O longa Eclipse, novo trabalho de Djin Sganzerla, se prepara para chegar ao circuito comercial brasileiro na próxima quinta-feira, 07. O filme, que passou pela 49ª Mostra Internacional de Cinema de São Paulo, é estrelado pela própria Djin e também reúne nomes como Sérgio Guizé, Selma Egrei, Helena Ignez, Luís Melo, Clarisse Abujamra, Gilda Nomacce e Julia Katharine.
Na trama, Cleo, uma astrônoma de 43 anos, grávida e emocionalmente fragilizada, tem sua rotina alterada pela chegada de Nalu, sua meia-irmã de origem indígena. O reencontro traz à tona segredos e memórias fragmentadas, conduzindo ambas por uma investigação marcada por elementos sombrios. Entre razão e espiritualidade, as duas embarcam em uma jornada que tensiona identidade, feminilidade e pertencimento.
E para falar mais sobre a aposta, o Papo de Cinema conversou, remotamente, com Sérgio e Gilda. A seguir, fique com um trecho em texto e, em seguida, com o bate-papo, na íntegra, em vídeo:
ENTREVISTA :: GILDA NOMACCE E SERGIO GUIZÉ, ESTRELAS DE ECLIPSE
Perguntado sobre a construção de seu personagem, Guizé destacou o peso dos silêncios na narrativa. “É uma honra dar vida a esse personagem por conta da função social que ele carrega. Acho que o roteiro está muito bem escrito, mas essas questões vêm à tona nos silêncios. Essas pausas acabam pesando mais do que as próprias palavras”.

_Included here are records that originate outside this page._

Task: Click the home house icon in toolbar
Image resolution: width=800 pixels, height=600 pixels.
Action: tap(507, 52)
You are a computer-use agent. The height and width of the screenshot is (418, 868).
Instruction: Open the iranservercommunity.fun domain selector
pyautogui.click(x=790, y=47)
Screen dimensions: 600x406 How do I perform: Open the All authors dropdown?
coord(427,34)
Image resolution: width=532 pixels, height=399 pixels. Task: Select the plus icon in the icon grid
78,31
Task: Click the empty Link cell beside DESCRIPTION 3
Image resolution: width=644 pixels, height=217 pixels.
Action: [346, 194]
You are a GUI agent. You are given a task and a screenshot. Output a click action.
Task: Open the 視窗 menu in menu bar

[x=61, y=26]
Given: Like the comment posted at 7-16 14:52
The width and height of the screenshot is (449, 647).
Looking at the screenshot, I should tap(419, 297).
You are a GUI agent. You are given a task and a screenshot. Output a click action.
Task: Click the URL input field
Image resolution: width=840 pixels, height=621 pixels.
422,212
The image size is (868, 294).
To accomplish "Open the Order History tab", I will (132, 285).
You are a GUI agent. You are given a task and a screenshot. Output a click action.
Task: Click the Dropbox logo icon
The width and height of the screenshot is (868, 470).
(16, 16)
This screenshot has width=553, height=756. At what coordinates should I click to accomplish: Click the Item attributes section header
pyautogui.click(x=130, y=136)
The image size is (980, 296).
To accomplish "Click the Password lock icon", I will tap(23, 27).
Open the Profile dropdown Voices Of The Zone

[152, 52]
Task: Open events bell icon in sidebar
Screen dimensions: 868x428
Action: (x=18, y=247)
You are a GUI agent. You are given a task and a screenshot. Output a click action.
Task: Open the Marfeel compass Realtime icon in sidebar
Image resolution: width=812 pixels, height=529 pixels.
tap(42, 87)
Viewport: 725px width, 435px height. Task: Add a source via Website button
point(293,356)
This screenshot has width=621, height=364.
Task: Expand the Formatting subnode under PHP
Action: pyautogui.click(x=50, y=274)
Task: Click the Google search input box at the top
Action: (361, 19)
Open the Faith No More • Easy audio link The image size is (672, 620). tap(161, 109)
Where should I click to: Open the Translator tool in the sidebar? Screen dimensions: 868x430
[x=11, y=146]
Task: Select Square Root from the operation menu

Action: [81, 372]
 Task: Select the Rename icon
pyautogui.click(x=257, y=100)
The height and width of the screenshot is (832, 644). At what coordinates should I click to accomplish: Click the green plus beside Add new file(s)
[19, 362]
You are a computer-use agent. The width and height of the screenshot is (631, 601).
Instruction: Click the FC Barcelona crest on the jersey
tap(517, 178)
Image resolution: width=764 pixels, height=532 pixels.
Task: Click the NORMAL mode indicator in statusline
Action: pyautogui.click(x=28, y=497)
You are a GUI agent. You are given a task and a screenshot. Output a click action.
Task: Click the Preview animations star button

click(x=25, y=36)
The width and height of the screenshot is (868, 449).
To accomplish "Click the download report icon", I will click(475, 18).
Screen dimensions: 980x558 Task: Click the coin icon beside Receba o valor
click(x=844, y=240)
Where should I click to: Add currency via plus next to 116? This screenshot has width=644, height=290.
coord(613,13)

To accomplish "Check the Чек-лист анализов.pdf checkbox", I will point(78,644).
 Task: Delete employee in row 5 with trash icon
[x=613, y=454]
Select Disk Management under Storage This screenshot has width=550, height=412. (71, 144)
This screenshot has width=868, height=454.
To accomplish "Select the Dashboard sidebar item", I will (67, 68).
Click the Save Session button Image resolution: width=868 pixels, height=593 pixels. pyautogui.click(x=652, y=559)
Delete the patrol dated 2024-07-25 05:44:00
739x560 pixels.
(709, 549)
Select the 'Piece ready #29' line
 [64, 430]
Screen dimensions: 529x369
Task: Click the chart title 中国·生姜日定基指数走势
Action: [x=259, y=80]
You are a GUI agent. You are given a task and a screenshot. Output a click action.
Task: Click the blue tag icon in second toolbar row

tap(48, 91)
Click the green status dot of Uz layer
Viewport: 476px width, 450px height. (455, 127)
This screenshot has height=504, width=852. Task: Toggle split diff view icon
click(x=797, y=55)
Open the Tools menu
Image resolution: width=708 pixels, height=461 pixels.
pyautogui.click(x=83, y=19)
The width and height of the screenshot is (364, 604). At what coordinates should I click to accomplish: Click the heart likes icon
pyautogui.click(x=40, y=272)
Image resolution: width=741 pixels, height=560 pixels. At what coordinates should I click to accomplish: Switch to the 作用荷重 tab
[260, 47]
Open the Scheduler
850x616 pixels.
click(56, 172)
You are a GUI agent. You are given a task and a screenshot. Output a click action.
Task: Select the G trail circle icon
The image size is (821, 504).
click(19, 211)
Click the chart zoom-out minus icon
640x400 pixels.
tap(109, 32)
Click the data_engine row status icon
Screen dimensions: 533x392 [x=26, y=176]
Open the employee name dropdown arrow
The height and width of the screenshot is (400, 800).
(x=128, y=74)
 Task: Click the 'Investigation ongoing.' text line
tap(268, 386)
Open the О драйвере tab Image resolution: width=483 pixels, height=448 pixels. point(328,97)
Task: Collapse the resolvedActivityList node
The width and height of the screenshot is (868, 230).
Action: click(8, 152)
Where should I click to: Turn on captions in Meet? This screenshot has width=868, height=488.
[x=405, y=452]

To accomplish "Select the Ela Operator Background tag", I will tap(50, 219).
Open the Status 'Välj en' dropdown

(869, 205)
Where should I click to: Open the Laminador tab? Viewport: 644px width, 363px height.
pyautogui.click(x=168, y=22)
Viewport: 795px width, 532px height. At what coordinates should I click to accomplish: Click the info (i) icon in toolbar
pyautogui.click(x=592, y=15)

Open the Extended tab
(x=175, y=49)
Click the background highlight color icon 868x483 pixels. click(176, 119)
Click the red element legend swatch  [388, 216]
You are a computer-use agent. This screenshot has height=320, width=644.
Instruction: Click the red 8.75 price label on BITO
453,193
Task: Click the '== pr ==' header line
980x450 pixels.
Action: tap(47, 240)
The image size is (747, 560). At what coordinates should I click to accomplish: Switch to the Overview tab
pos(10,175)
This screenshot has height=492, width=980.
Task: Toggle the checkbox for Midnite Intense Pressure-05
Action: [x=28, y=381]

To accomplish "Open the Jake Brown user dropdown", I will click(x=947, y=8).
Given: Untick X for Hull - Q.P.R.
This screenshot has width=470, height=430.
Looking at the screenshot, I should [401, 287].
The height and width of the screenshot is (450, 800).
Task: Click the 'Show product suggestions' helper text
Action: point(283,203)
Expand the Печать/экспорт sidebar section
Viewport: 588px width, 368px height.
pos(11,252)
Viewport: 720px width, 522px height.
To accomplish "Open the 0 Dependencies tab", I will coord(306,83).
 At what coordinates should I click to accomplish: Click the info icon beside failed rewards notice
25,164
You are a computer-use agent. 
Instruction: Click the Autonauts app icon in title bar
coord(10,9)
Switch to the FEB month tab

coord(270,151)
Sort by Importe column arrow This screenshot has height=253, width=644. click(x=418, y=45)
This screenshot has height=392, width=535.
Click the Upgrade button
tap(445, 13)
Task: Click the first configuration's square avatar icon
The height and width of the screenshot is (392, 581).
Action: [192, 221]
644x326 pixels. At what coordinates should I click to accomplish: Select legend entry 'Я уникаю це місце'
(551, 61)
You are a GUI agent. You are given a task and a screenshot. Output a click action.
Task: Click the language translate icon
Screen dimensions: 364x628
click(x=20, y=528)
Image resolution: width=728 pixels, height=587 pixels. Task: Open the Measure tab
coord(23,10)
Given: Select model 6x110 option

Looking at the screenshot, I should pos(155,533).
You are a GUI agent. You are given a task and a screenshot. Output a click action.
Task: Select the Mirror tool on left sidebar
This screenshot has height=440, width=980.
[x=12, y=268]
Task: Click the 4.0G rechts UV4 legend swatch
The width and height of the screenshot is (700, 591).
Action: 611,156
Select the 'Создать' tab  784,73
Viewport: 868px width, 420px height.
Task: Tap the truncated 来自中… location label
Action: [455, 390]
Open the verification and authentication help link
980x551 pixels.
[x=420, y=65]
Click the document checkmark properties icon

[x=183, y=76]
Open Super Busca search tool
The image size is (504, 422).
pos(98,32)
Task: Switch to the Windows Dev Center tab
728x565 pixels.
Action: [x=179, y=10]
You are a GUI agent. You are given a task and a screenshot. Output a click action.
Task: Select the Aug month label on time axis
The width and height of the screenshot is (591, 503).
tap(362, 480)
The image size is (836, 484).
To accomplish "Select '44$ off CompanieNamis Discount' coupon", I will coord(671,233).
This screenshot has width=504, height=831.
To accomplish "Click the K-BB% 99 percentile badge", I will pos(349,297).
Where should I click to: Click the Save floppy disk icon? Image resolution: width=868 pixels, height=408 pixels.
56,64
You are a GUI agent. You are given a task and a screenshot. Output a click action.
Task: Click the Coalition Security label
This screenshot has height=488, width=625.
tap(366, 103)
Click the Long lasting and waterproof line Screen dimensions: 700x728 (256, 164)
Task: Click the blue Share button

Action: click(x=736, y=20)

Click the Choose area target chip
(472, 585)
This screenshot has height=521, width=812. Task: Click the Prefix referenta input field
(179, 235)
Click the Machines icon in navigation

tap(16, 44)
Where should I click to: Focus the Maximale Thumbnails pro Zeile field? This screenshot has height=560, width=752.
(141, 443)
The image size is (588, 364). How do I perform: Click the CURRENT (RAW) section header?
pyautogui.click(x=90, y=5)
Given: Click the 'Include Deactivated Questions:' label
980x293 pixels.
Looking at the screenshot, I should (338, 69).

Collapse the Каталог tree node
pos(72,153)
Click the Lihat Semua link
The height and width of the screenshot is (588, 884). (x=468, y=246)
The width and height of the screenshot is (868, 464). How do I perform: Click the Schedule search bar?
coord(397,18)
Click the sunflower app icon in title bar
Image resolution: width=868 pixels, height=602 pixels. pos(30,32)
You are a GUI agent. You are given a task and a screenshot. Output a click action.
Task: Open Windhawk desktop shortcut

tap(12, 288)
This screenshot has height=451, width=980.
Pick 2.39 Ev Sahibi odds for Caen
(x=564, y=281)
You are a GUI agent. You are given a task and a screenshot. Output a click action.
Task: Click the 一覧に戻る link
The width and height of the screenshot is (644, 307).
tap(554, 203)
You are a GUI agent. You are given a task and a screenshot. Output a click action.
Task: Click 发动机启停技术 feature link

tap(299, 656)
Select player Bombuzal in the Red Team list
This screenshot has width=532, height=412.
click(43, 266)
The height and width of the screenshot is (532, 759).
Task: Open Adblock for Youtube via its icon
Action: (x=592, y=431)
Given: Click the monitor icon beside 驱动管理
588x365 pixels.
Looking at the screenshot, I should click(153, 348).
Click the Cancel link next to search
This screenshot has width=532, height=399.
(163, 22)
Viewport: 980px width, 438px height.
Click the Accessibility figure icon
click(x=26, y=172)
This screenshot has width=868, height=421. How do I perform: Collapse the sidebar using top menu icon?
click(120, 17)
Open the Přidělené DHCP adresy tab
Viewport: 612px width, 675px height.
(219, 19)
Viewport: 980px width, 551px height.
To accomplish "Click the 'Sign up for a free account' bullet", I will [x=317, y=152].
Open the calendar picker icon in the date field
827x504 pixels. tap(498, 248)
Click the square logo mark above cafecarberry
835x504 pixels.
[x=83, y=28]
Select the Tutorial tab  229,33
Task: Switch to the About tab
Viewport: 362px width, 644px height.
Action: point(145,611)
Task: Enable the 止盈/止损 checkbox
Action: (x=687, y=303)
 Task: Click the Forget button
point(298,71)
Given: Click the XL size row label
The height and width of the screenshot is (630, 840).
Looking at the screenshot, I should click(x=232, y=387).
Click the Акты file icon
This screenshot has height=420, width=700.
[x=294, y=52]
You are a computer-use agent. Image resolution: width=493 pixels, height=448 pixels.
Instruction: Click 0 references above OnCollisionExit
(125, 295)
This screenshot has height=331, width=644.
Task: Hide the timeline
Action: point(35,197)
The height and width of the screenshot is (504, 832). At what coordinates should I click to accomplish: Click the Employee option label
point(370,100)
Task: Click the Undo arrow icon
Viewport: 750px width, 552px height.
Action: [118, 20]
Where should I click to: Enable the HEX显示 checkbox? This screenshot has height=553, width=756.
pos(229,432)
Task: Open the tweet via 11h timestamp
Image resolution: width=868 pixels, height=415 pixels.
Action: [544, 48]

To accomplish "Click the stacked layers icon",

Já Gilda, ao comentar a experiência, ressaltou a sensação de familiaridade com a equipe. “Eu me senti em dias de passeio, no melhor dos sentidos, participando de uma história”, afirmou. “É uma equipe que eu conheço, admiro muito esse lugar onde eles trabalham sempre juntos, como uma família”.
Gilda também destacou como essa convivência impacta diretamente na atuação. “Foi como participar de um pedaço de vida real e, ao mesmo tempo, estar na ficção”, disse. “São lugares onde as coisas se contaminam de um jeito que você nem sabe até onde está como personagem”.
Guizé também chamou atenção para a dimensão temática do longa e a forma como aborda relações contemporâneas. “Quando eu li o roteiro, pensei: ‘que personagem maravilhoso e que assunto’. Tem a questão das irmãs, da sororidade, mas também a relação do casal e como esse machismo velado, manipulador, é tão presente nas nossas vidas”.
Por fim, Sérgio reforçou o desafio de tratar o tema com sensibilidade. “É trabalhar isso de forma poética, trazer o espectador para o assunto sem agredir. O texto já é violento por si só. Somos reféns do machismo, e discutir isso é uma maneira de curar”.